(Word and element pointing entries)
========

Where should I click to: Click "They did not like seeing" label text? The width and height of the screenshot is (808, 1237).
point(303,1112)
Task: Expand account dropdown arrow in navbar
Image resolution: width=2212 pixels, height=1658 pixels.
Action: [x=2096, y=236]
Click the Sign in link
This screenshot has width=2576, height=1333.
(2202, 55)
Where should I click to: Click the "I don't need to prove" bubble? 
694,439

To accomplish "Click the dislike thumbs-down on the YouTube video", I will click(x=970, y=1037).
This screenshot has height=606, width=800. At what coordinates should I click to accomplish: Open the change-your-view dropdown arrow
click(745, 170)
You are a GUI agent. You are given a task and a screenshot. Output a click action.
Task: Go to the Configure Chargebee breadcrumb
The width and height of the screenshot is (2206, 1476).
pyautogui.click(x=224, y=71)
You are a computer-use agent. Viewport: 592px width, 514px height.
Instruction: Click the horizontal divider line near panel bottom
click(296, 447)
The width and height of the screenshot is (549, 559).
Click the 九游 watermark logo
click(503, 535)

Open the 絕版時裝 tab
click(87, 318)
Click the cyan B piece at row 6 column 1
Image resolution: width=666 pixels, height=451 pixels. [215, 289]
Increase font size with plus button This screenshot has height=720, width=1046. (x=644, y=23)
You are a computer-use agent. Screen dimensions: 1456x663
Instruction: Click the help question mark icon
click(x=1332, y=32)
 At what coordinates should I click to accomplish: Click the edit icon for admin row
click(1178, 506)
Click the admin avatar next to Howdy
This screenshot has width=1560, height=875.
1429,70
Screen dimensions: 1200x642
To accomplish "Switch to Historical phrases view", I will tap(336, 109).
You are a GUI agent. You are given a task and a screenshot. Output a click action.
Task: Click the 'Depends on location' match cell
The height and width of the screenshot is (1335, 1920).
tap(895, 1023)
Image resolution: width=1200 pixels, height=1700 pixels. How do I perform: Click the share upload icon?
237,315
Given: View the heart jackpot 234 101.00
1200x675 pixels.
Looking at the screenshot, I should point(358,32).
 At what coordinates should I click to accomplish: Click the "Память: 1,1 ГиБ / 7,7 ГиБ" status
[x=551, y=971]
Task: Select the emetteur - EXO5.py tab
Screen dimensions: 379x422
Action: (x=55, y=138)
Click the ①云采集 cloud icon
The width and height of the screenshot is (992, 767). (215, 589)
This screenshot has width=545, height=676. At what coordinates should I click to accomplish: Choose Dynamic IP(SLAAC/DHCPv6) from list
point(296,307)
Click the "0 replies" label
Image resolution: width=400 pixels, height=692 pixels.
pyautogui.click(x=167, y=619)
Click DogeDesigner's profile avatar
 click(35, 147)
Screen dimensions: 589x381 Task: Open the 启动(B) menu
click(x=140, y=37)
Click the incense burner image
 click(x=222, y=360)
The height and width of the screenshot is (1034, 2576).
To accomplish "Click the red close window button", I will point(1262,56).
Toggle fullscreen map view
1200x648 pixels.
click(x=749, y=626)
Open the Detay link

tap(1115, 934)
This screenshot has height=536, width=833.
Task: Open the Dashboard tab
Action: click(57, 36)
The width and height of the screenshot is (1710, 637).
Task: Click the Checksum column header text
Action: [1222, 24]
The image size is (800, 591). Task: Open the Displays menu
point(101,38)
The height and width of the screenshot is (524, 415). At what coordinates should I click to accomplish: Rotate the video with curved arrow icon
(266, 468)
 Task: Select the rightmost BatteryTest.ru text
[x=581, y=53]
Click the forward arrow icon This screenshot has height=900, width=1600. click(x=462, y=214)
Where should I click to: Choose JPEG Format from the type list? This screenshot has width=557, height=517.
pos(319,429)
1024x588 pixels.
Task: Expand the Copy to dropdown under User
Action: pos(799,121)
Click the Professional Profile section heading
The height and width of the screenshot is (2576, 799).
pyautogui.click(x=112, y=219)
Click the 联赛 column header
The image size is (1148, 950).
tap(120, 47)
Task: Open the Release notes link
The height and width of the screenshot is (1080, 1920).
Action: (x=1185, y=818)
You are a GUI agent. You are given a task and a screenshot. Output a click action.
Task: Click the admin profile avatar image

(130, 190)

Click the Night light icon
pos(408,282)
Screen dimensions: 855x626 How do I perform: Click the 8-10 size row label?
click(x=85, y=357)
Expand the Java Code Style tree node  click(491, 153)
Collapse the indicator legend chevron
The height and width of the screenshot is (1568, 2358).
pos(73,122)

========

Reproduce the records starting with the line that contains "Click the incense burner image" and going on through the line that contains "point(101,38)", swapping "Detay" for "Details" and leaving everything else unchanged.

Click the incense burner image
 click(x=222, y=360)
The height and width of the screenshot is (1034, 2576).
To accomplish "Click the red close window button", I will point(1262,56).
Toggle fullscreen map view
1200x648 pixels.
click(x=749, y=626)
Open the Details link

tap(1115, 934)
This screenshot has height=536, width=833.
Task: Open the Dashboard tab
Action: click(57, 36)
The width and height of the screenshot is (1710, 637).
Task: Click the Checksum column header text
Action: [1222, 24]
The image size is (800, 591). Task: Open the Displays menu
point(101,38)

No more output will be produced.